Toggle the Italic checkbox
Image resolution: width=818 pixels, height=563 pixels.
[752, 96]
==
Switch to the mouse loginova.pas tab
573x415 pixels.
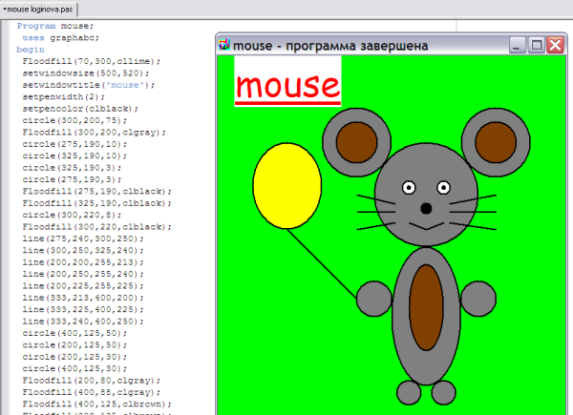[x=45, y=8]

-- Task objective --
Report how many lines of the listing above contain the string "pixels", matching case exactly. Give only the number.

-- Correct answer --
2